グレープフルーツ・ムーンの夜 ── 世界中の誇り高き酔いどれとヴァガボンド・シューズを履く者とかわいそうなレイン・ドッグどものために ♯002_c0109850_04163735.jpg

ピアノを弾き、歌い、グレープフルーツ・ムーンを見上げながらムーン・マンは思いだしていた。2度と取りもどすことのできない日々の出来事を。

2007年秋、ムーン・マンは六本木ヒルズけやき坂の麓で2人の若者と酒を酌み交わしていた。月が出ていたらよかったのだが、生憎、当日は雨模様の天気だった。ムーン・マンは急遽グレープフルーツをひとつ買い、週末のお祭りさわぎのような人々が行きかうけやき坂麓に向かった。3人そろったところでムーン・マンは厳かに宣言した。

「われわれは今夜、本物の月を見る。愛でる。これがそれだ」

ムーン・マンは若者のうちの1人、バラク・フセイン・オバマ似の演説青年、スミス少年が用意した段ボール箱の上にグレープフルーツを厳かに置いた。秋の霧のような雨を受けて大丸ピーコックで買った1個158円のグレープフルーツは馥郁として神々しく輝いた。3人は飲み、語り、酔いどれ、生涯にわたって変わることなき友情を誓った。道行く狂おしいような大衆どもは哀れみと偽装善人微笑を漂わせながら、うすっぺらきわまりもない週末の夜の東京の闇に消えていった。

ムーン・マンは思った。イマ、ココ。明日は知らぬ。昨日も知らぬ。このたったいま、この「きょうの日」を、我々は煩わしく疎ましく狭量なあらゆることどもには眼もくれず、おかまいもなしに、笑い、泣き、酔いどれ、そして、ときどきは思い出すんだろう。それでいい。それこそが、心ふるえる、何者にもなりかわりえない、何者にもゆずらぬ「おれの生」と知っているから。

ムーン・マンは2人の若者に言った。

また、いつか、どこかで。われらがグレープフルーツ・ムーンは「いつか」と「どこか」のいずれもに、あらわにあからさまに、鋭く深く確実に、そして、馥郁煌々と上がっている。グレープフルーツ・ムーンは高く遠く、静かに私たちを照らしている。見上げろ。
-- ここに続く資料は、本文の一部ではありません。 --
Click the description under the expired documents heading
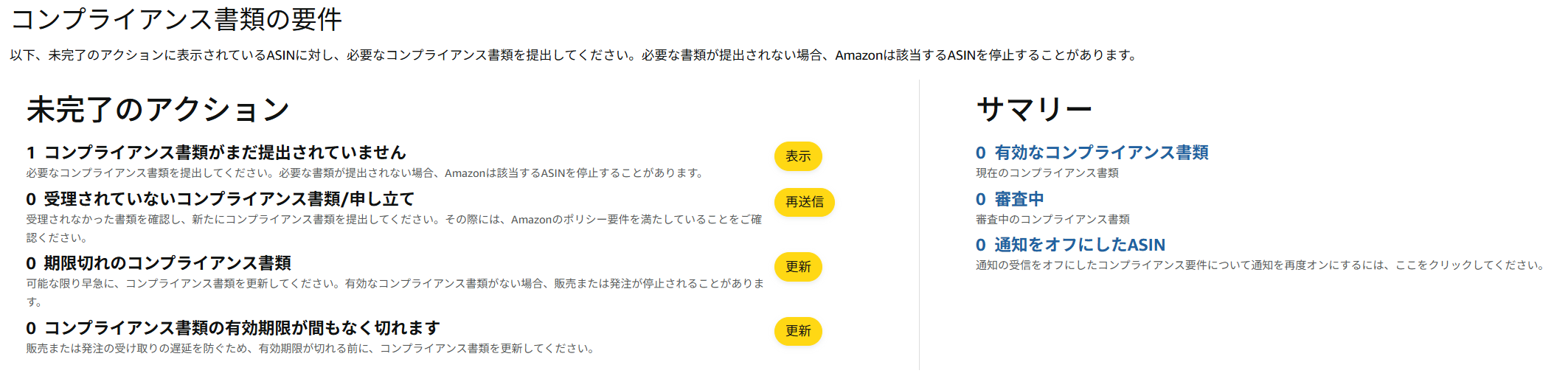Image resolution: width=1568 pixels, height=376 pixels. (x=395, y=284)
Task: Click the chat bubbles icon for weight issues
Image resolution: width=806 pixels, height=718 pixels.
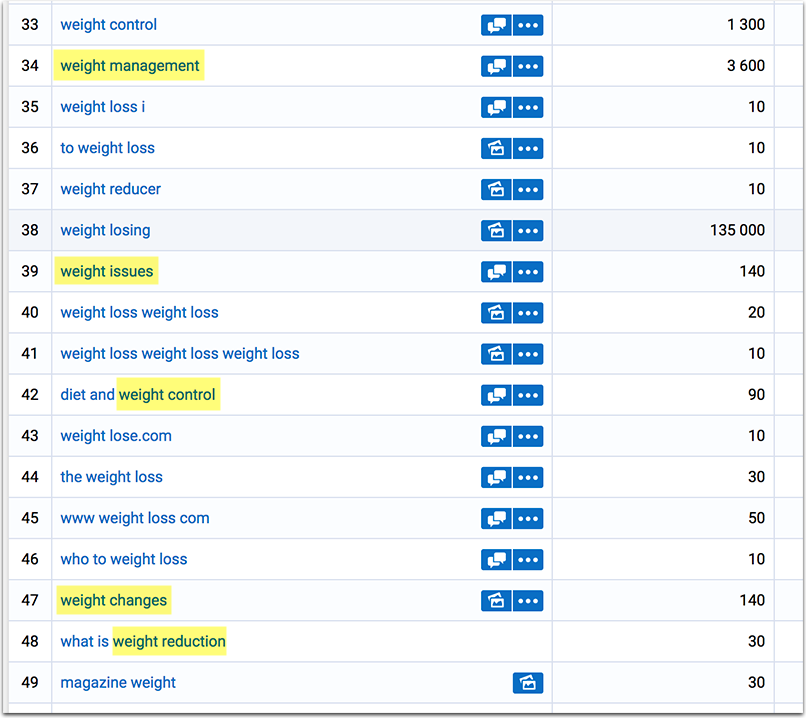Action: tap(496, 271)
ムーン・マンの奏でる曲は『ムーンライト・セレナーデ』にかわった。クロージング・タイムまであと4時間36分。


Glenn Miller&His Orchestra - Moonlight Serenade(1940)
Tom Waits - Grapefruit Moon (Closing Time/1973)
Tom Waits - Drunk on the Moon(The Heart of Saturday Night/1974)
 
by enzo_morinari | 2018-03-31 04:22 | グレープフルーツ・ムーンの夜 | Trackback | Comments(0)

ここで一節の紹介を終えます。